I will post the error below here formatted in a cleaner way for easy reading. In reviewing my original post, it's a mess (sorry about that!)
Sorry for the very late answer. I've been to busy with other stuff to drop by here. Looking at the error above I'd say that:
org.ggf.drmaa.InternalException: Error reading answer list from qmaster
is the key solving this problem - however I did some quick looking around for something to shed some light on this and the only things I found were 2 C source files (and since I don't read C it din't help me very much).Here are the links if anyone can make sense of it:
https://github.com/gridengine/gridengine/blob/master/source/libs/japi/msg_japi.h
http://arc.liv.ac.uk/repos/hg/sge/source/libs/japi/japi.c
Searching for "MSG_JAPI_BAD_GDI_ANSWER_LIST" in the first link should take you were you want to go.

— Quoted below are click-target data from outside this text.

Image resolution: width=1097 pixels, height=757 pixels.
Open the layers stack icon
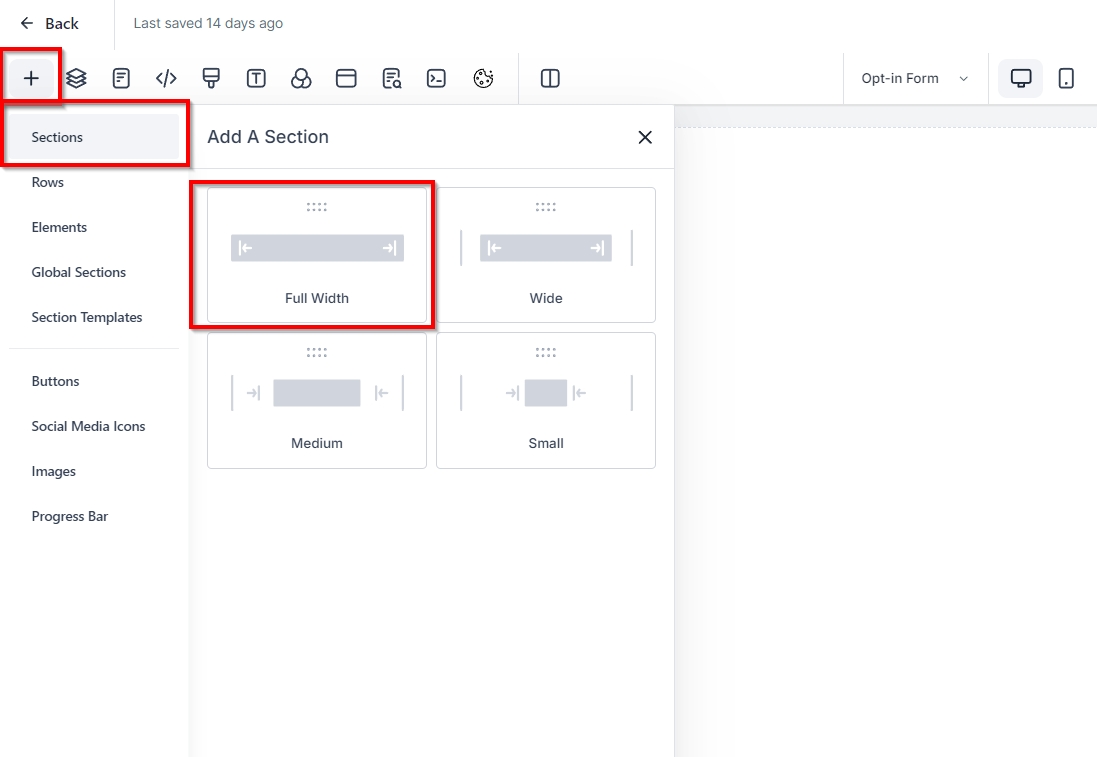pyautogui.click(x=76, y=78)
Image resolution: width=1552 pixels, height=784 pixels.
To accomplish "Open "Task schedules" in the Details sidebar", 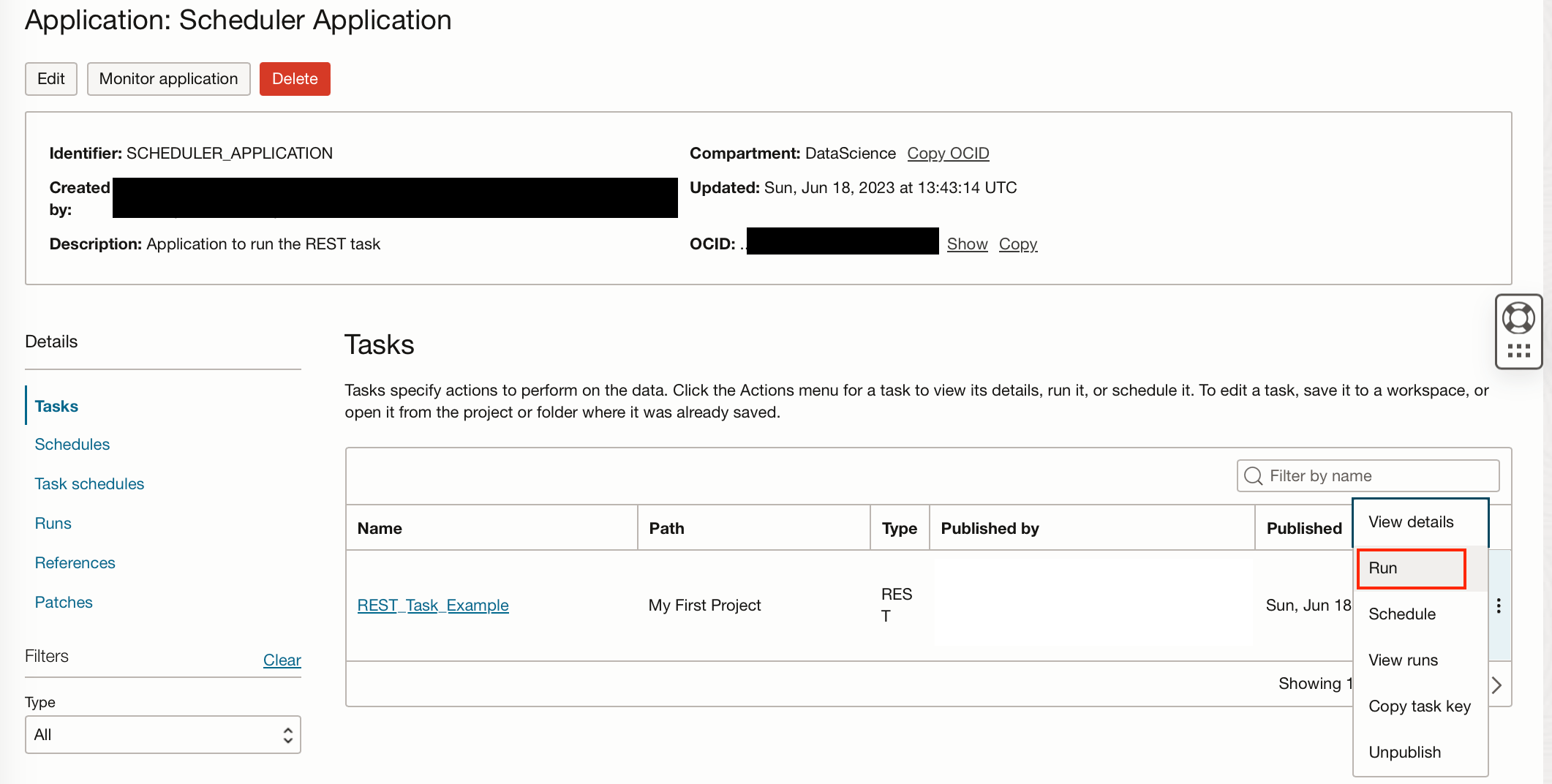I will pos(88,483).
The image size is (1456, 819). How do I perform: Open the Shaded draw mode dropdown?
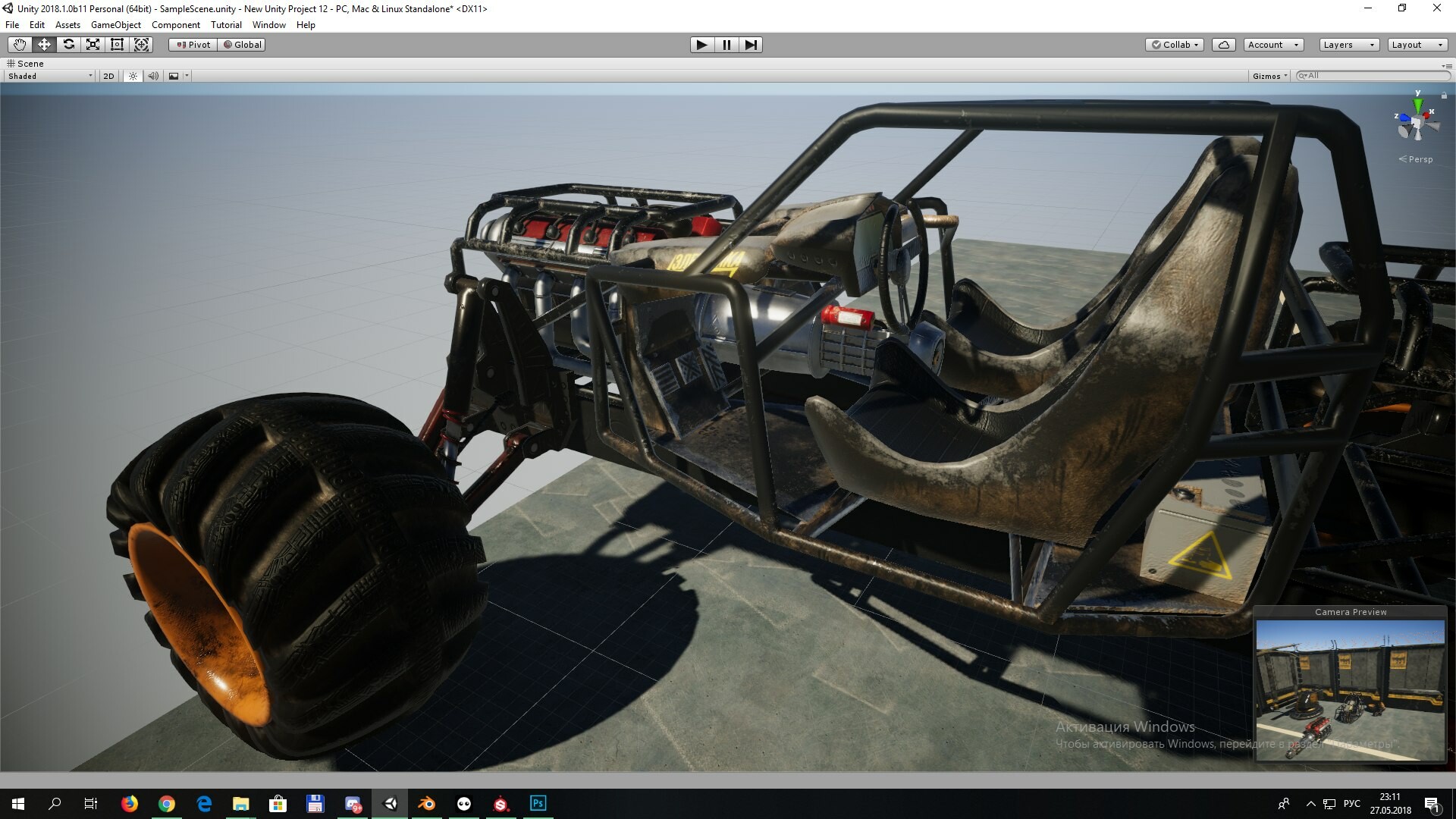point(50,76)
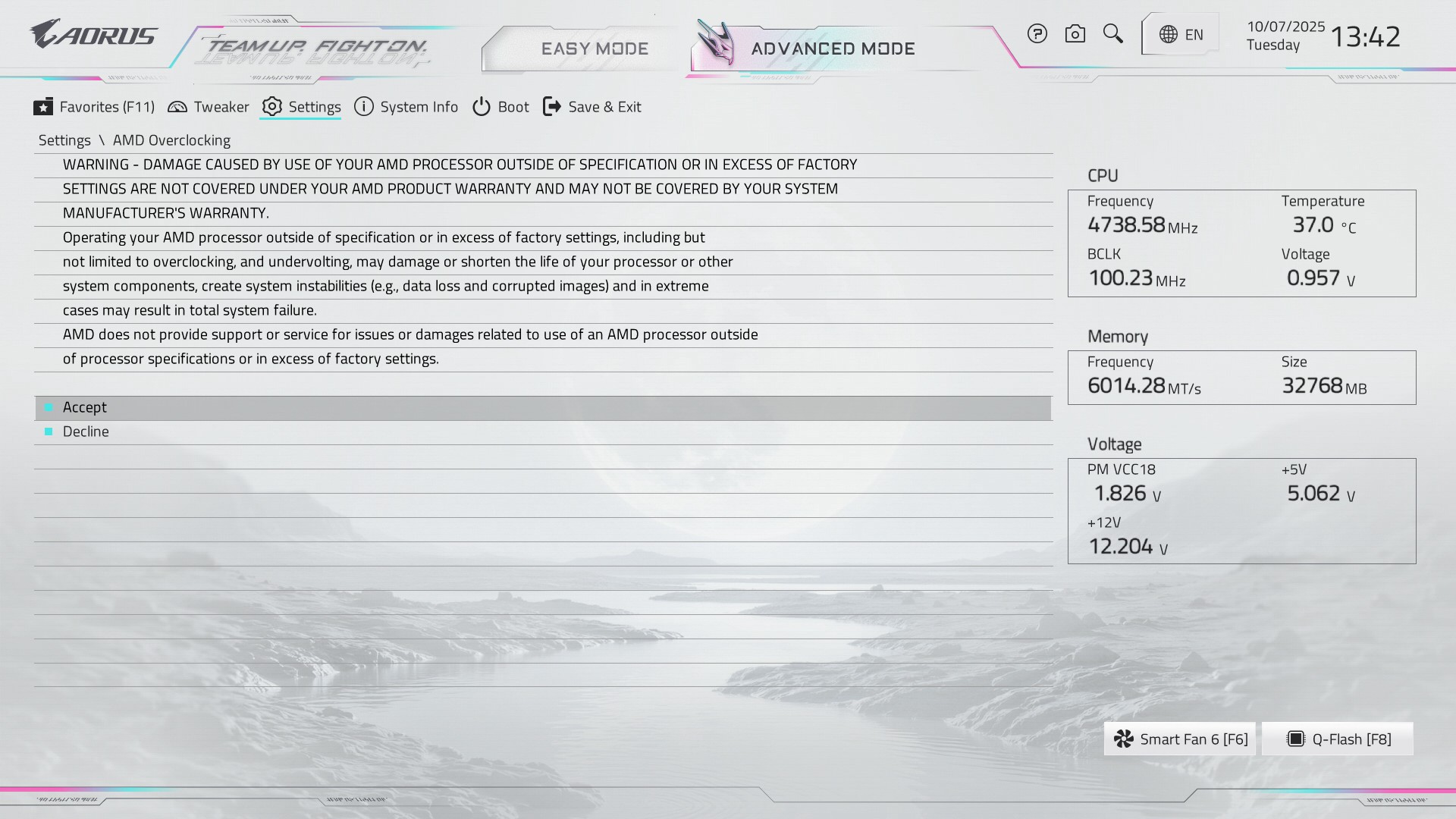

But as I said, since my C almost nonexistent I can't really figure out in any detail what the method does.
My ideas on how to move forward with this would be to:
1)
Add a
Thread.sleep(120*1000)
to the HelloWorld script to get the script to stay on the node for 2 minutes (or as long as you need), and see if it pops up in the job "running jobs list". Since I don't use GE myself I can't provide a command to do this, but I guess that there is some equivalent ofsqueue
in SLURM. If it doesn't show up in the list then at least you can conclude that It's not being sent to a node by GE.2)
Have a look in the code here:
https://github.com/broadgsa/gatk-protected/blob/2a7af4316478348f7ea58e0803b3391593d6dbd6/public/scala/src/org/broadinstitute/sting/queue/engine/gridengine/GridEngineJobRunner.scala
To see if all arguments that you would normally need to set when running jobs manually are being set correctly. This was my problem when first starting to use Queue. Since out cluster enforces that a time argument has to be sent with the job, and Queue didn't give one, my jobs were not sent to the queue.
3)
If you don't get that to work try running Queue with
-jobRunner Drmaa -jobNative <what ever args you need>
and see if that works better. I run on SLURM using only the default Drmaa jobRunner and that works great.As I said, sorry for the late answer. Please let me know if there's anything more I can help with.
Also: Adding
-l DEBUG
to the command line might turn up some more information on what's going on.I know it's a year old, but I also came across libdrmaa issues. Aside from the excellent advice above, I would recommend the obvious check to see if you are trying to submit a Queue job from within a node on your cluster. Some clusters restrict submitting jobs that uses the libdrmaa scheduler from within a node (even if you make the path to the lib explicit with the Djava.library.path=[path to libdrmaa]. Solution is to try submitting the job from the headnode.